The Yankees got the run back in the bottom half of the inning, but after Adolis Garcia led off the seventh with a single, Boone pulled Cousins for Tommyy Kahnle. A couple of singles and a fielder’s choice mess between Jazz Chisholm and Anthony Volpe later, and the Yankees’ lead was down to 6-3.

Boone has admitted there would be “growing pains” with Chisholm at third and the first time we saw a growing pain was when he cut in front of Volpe to field the ball in the seventh. He’s learning a new position at the major-league level, so he gets every pass in the book.

You would think after seven years of Gleyber Torres playing second base there wouldn’t be any “growing pains” with him, but there somehow still are. I guess they aren’t growing pains at this point, but rather stupidity, as the play after Chisholm cut in front of Volpe, Torres cut in front of Volpe to field a ball on the shortstop side of the bag. Thankfully, Torres made the play and ended the inning, because had he not, it would have been the worst play/decision of Torres’ career, which seems impossible given all of the fuck-ups he has had in the field, at the plate and on the bases.

Juan Soto and Aaron Judge went back-to-back in the bottom half of the seventh and the offense got the runs back the bullpen gave up for a second straight inning. And they needed all of them.

In the eighth, Mark Leiter Jr. gave up two solo home runs and a double, forcing Boone to go to Clay Holmes for a four-out save. With the Yankees clinging to an 8-6 lead in the ninth, Holmes quickly struck out Semien and Josh Jung to begin the inning and then the wheels came off.

Holmes walked Wyatt Langford and then walked Nathaniel Lowe. Garcia followed with an RBI single to make it an 8-7 game, and the Rangers had runners on the corners with two outs. That turned into second and third when Garcia stole second without a throw. Holmes had thrown 39 pitches, still needed to get an out, and was a single away from the Yankees trailing. Fortunately, he got a ground ball from Leody Tavares. Unfortunately, Tavares hit the ball to Torres. Torres went to field it with his glove and fell over momentarily before regaining his balance and throwing to first to end the game. Holmes finished with 46 pitches which are the most he has thrown in four seasons with the Yankees and the most he had thrown in a game since 2019.

5. “It was a win,” Judge said. “It was another good one. I’m happy to win the series and get back [to] the winning ways.”

It was a too-close-for-comfort win, which happen all too often with this Yankees bullpen. Weaver had his worst game of the season on Saturday, Leiter Jr. followed with his worst on Sunday after Kahnle was his usual untrustworthy self, and Holmes did the best he could to add to his league-leading blown save total. This bullpen is a problem and it seems unfixable between now and the end of the season.

6. Here are season slash lines for three different players:

Player A: .239/.298/.372 (10 home runs, 50 RBIs)
Player B: .238/.310/.354 (10 home runs, 45 RBIs)
Player C: .255/.326/.443 (20 home runs, 61 RBIs)

Here are the slash lines for those same players since July 28:

Player A: .265/.351/.367 (0 home runs, 2 RBIs)
Player B: .250/.309/.250 (0 home runs, 6 RBIs)
Player C: .296/.345/.704 (7 home runs, 11 RBIs)

DATA SECTION:
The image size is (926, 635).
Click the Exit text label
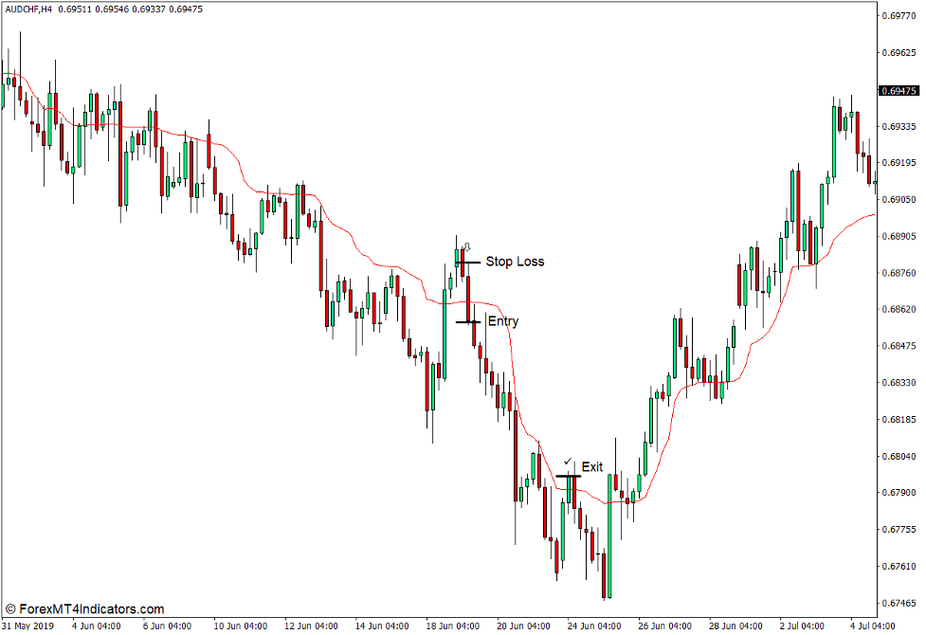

REQUIREMENT:
Reproduce word for word the passage of the Yankees game recap that begins with the words "It was a too-close-for-comfort" and ends with "runs, 45 RBIs)".

FULL OUTPUT:
It was a too-close-for-comfort win, which happen all too often with this Yankees bullpen. Weaver had his worst game of the season on Saturday, Leiter Jr. followed with his worst on Sunday after Kahnle was his usual untrustworthy self, and Holmes did the best he could to add to his league-leading blown save total. This bullpen is a problem and it seems unfixable between now and the end of the season.

6. Here are season slash lines for three different players:

Player A: .239/.298/.372 (10 home runs, 50 RBIs)
Player B: .238/.310/.354 (10 home runs, 45 RBIs)